Below are records to repeat exactly. Omit the pictures from the copy.

+--

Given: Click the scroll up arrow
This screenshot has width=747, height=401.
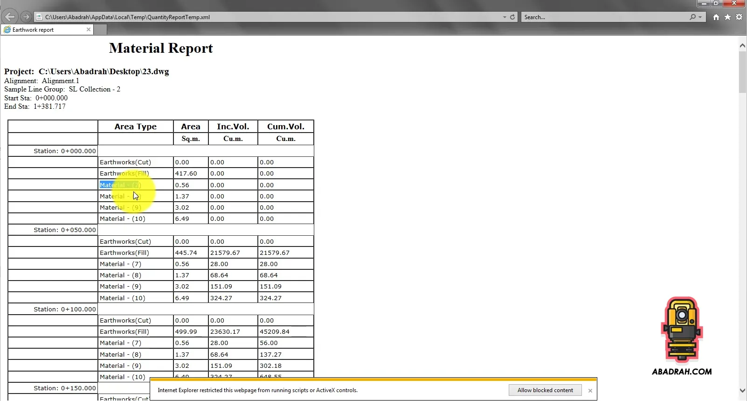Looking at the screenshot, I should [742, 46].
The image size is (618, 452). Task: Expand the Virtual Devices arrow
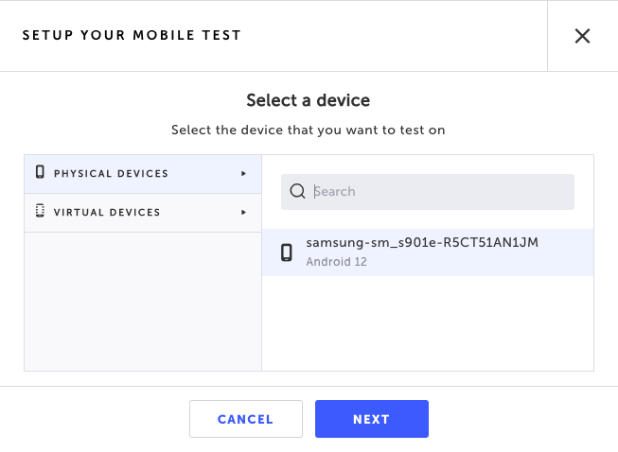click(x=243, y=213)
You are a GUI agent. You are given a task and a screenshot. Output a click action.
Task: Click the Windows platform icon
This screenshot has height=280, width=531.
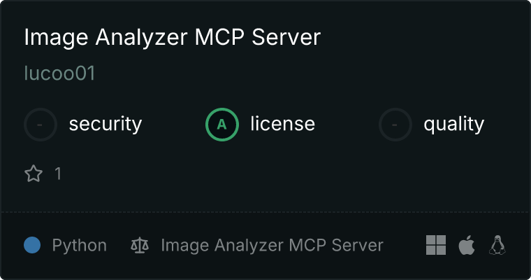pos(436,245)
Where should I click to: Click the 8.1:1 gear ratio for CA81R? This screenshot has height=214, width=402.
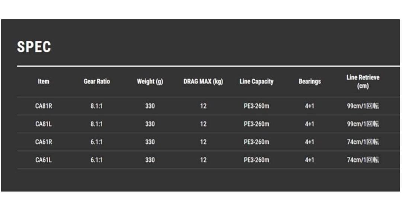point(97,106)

+--

RESULT OF THIS EXERCISE
Given: Click the scroll up arrow
This screenshot has width=747, height=401.
Looking at the screenshot, I should [742, 46].
The image size is (618, 452). Task: Expand the Virtual Devices arrow
click(x=243, y=213)
You are a GUI agent. You are given a task and a screenshot. Output a click action.
Task: Click the Windows platform icon
This screenshot has height=280, width=531.
pos(436,245)
Where should I click to: Click the 8.1:1 gear ratio for CA81R? This screenshot has height=214, width=402.
point(97,106)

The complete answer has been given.